至于春节要做什么,他也没想好,“只是单纯地觉得有点太累了,想找个时间自己静静地待一阵”。他说自己今年买了不少游戏,但都没有时间玩,可能会忘掉一切狠狠地玩上几天,也可能就在家里一直睡。
末了,他反悔似地问我这段能不能不写出来,被采访让他很兴奋,想点赞转发,但又怕父母看到难过。他最后还是说:“算了,也没什么(好遮掩的)。”
百口莫辩的工作
这篇文章关于那些过年不想回家的游戏人,总的来说,每个人的处境都极其相似。我们总要面对长辈对工作的诘问、婚恋的压力、未来规划,在此,回与不回也无非是同一问题的一体两面。只是谈及不回家,气氛总是倾向于低气压。
距离除夕还有3天,瑞明这些天不断刷到一些同学提前请假回家的朋友圈。尽管过年加班只是个借口,但他确实要老老实实地上到14号晚上才能放假。
游戏行业说起来也有些特殊情况,如今的春节假期,不少厂商为了备战春节后的产品节点,必然会有一批留下来加班加点的人。瑞明其实有些羡慕这些可以名正言顺加班的人,稍正规一点的公司在春节期间都愿意给足加班费和福利,一些更人性化的公司也愿意在节后补发调休假期。
一来二去其实没算怎么忙,反而福利更好了。如此“错峰”在瑞明眼中可以省下不少不必要的时间,不用去人挤人的商场,也不用在火车、飞机上感受春运。更关键的地方在于,加班的话就无需再回家和父母拉扯。
瑞明所在的公司其实只能算游戏的边缘行业,大多接一些零散的外包活。两年前他来到上海,经朋友介绍入职了这家公司,瑞明希望能先从底层干起,慢慢积累经验跳槽。但两年过去,“仿佛原地打转”,钱没攒下来多少,感觉公司效益也有些下滑。赚不到钱让瑞明很焦虑,也让他感觉和家里沟通的时候没什么底气。

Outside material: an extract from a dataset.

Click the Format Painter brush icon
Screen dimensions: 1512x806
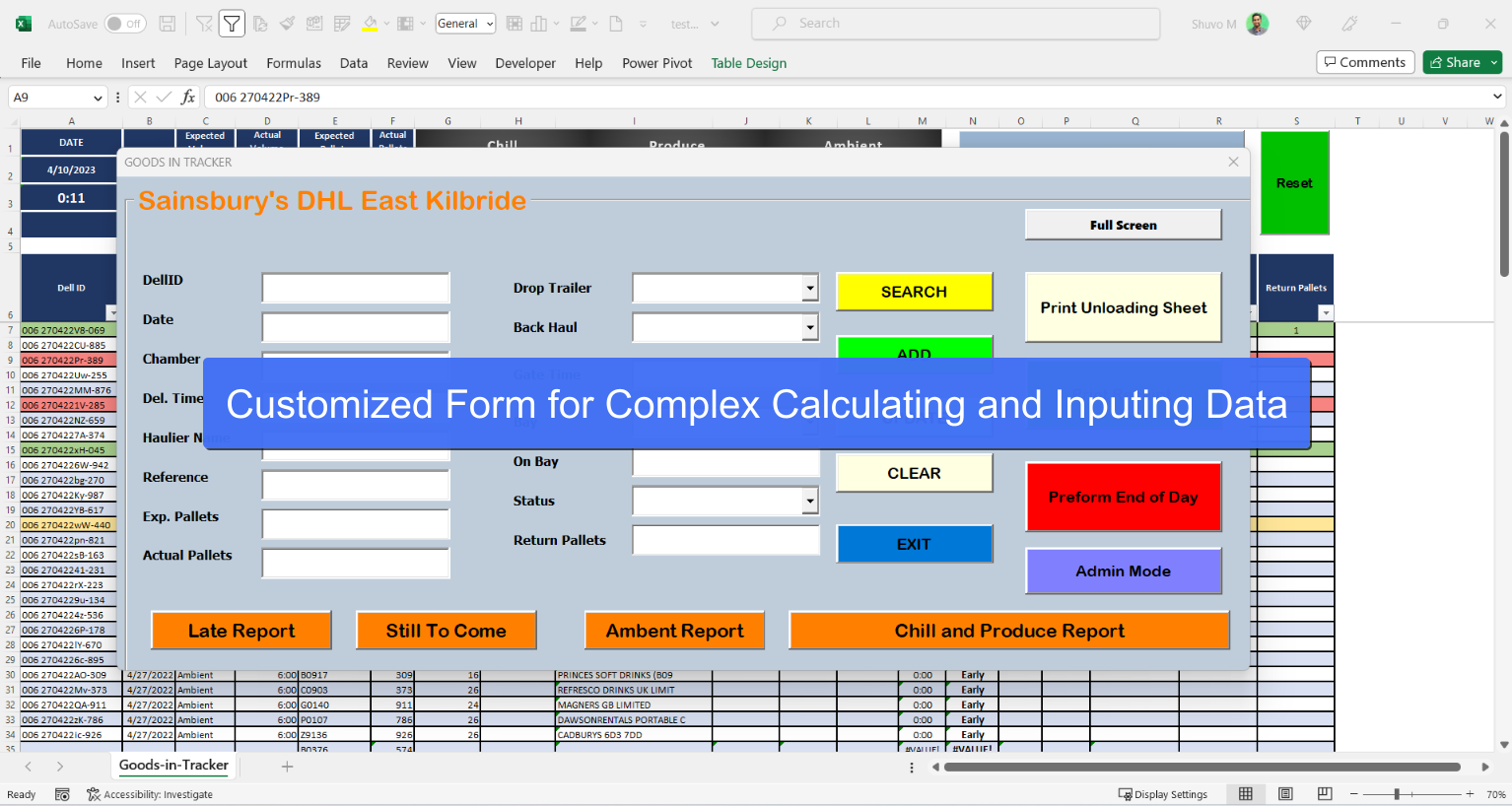pos(287,24)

“家里人不理解什么叫‘我想做游戏’,沟通的时候只有钱是唯一的硬通货。”瑞明说父母总会问他一些工作细节的问题,他想尽办法解释,他自己觉得自己投身于此是有一些理想主义的成分在内。但每当父母拿出另一个例子的时候,他就会陷入沉默。
瑞明有一个小叔此前一直赋闲在家,靠在电脑上给工作室“打金”赚钱,亲戚们原本都不太看得起他——直到这些年小叔似乎靠陪玩赚了不少的一笔钱,还开了自己的店。提起游戏行业的工作,瑞明的父母就总要拿小叔的例子出来,这让瑞明很头疼。

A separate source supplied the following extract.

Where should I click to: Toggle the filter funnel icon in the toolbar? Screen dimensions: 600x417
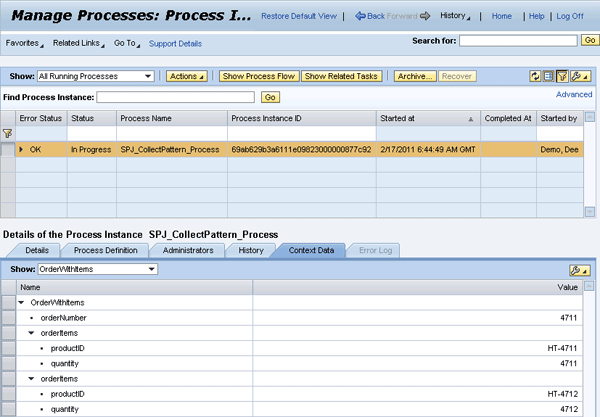[x=562, y=76]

“我没有对小叔的偏见,甚至我小时候还经常求他带我打游戏。但……打金、陪玩多少算一个偏灰色的产业吧?我试着和他们(父母)解释我们工作的不同,小叔的工作属于靠市场热度吃饭的,热度高的时候就是会赚钱。但他们最后都会说‘那你知道它赚钱,怎么不去赚呢?’”
尽管这些年,做游戏是不务正业的偏见情况有所改善,但这并不意味着自己的工作就不会与家人产生矛盾。从结果上来看,做游戏的处境大概只是回到了一个正常行业应有的处境,多数父母还是会因为各种理由与子女产生矛盾。而这“各种理由”其实也有些玩味,因为其根本是“我没做我爸妈想让我做的事情”,回到家就免不了为此互相置气。
小希是广州人,目前在深圳的腾讯上班。按理来说,他的收入已经达到了绝对超越平均线的水准,父母应该不会再说什么。但小希说自己的父母有些观点真的很“神秘”——这个词如今会被年轻人们用来形容一些难解的现象,既有事情无法想象的含义,也有形容自己完全理解不了的讽刺。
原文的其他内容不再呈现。